G. Pieper, L. Dondlinger
Nov 1, 1997
Citations
4
Influential Citations
128
Citations
Quality indicators
Journal
The Journal of pharmacology and experimental therapeutics
Abstract
Arginine is a precursor amino acid for the synthesis of nitric oxide by nitric oxide synthase. A defect in arginine supply could regulate nitric oxide-mediated, endothelium-dependent relaxation. In this study, we evaluated the effect of supplementation with L-arginine given in vitro on both functional relaxation and cGMP generation in response to acetylcholine in the streptozotocin-induced diabetic rat aorta. The concentration of arginine in plasma and aortic tissue were both decreased by diabetes. Acute incubation in vitro with L-arginine augmented the impaired relaxation to acetylcholine in diabetic rings although not altering relaxation in control rings.
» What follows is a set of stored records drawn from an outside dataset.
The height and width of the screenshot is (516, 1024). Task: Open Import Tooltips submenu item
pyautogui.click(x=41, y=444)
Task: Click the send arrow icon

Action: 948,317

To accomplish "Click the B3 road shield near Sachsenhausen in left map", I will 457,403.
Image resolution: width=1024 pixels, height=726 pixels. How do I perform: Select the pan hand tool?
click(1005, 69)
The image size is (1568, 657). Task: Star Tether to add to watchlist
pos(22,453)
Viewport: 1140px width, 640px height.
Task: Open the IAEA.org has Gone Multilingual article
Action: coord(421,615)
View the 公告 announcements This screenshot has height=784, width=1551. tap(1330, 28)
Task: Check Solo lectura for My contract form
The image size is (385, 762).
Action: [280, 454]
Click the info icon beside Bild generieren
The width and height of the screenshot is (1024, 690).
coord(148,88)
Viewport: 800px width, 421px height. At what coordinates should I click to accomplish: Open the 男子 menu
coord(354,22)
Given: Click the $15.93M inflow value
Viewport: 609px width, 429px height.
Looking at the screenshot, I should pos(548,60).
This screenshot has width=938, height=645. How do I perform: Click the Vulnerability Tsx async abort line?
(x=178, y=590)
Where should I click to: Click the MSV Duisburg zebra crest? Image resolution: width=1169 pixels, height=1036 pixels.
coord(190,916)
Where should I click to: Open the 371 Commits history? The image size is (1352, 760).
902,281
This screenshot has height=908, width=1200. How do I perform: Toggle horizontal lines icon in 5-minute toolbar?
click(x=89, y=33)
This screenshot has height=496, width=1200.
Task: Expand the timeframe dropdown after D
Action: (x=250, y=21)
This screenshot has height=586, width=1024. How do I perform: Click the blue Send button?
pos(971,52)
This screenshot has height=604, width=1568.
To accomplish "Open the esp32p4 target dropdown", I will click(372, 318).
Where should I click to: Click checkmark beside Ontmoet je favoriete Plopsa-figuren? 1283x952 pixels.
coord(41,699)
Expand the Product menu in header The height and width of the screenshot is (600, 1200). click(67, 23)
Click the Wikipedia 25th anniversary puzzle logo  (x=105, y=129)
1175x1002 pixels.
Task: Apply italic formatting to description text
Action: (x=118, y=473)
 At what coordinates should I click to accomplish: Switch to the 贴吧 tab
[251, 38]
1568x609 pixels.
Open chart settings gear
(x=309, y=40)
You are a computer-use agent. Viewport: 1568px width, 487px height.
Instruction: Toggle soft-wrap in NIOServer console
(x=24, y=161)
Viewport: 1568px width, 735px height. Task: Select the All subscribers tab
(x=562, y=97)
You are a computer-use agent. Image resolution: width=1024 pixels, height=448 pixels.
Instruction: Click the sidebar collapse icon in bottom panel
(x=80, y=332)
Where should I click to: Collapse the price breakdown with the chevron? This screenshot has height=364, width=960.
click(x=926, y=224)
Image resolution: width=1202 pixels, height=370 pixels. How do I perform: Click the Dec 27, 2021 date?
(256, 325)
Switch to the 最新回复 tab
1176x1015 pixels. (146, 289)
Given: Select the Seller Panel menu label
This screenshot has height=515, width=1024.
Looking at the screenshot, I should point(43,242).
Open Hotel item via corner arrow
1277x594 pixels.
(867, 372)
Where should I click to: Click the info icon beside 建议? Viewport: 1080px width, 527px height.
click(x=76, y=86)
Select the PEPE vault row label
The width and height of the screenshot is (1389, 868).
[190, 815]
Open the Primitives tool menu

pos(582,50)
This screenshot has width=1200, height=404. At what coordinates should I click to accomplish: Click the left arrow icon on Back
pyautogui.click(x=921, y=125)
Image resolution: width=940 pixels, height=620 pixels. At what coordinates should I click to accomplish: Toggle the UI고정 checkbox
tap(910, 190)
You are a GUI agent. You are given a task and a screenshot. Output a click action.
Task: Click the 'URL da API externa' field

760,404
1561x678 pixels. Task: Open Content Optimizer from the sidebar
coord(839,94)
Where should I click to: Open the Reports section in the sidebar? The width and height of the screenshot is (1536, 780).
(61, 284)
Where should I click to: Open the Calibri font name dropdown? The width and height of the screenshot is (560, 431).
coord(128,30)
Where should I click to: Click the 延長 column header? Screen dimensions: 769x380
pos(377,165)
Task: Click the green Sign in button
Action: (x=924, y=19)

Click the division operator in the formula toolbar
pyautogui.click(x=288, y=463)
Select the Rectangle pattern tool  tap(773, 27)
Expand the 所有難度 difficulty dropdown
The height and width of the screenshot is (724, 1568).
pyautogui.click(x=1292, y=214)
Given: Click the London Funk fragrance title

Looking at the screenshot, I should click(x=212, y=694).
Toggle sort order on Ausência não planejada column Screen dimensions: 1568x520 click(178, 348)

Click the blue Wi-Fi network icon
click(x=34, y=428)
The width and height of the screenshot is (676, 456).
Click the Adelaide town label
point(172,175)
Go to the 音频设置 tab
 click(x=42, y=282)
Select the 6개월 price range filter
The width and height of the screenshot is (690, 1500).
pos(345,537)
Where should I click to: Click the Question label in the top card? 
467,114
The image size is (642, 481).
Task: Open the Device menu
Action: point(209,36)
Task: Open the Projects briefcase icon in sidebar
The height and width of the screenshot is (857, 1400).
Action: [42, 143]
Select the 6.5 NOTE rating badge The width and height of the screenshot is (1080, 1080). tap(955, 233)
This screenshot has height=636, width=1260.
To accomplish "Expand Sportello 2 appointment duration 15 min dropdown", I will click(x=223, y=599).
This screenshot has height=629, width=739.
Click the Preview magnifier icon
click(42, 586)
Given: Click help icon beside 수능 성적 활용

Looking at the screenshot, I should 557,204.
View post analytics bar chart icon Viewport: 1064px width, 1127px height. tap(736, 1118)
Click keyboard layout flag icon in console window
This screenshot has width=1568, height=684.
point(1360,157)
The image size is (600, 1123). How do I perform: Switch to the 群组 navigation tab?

L-Arginine also enhanced relaxation to acetylcholine in diabetic rings incubated in the presence of either indomethacin or tetraethylammonium to inhibit cyclooxygenase activity and potassium channel activity, respectively. Acetylcholine-stimulated cGMP generation (which was blocked by L-nitroarginine) was diminished in diabetic rings compared with control rings. L-Arginine restored cGMP in diabetic rings (with but not without endothelium) to levels similar to control rings. L-Arginine did not alter cGMP generated by nitroglycerin. Incubation with L-arginine had no effect on acetylcholine-stimulated cGMP generation in control rings (with and without endothelium). These data suggest a potential intracellular substrate deficiency in nitric oxide production by diabetic endothelium which can be overcome acutely in vitro by provision of substrate for nitric oxide synthase.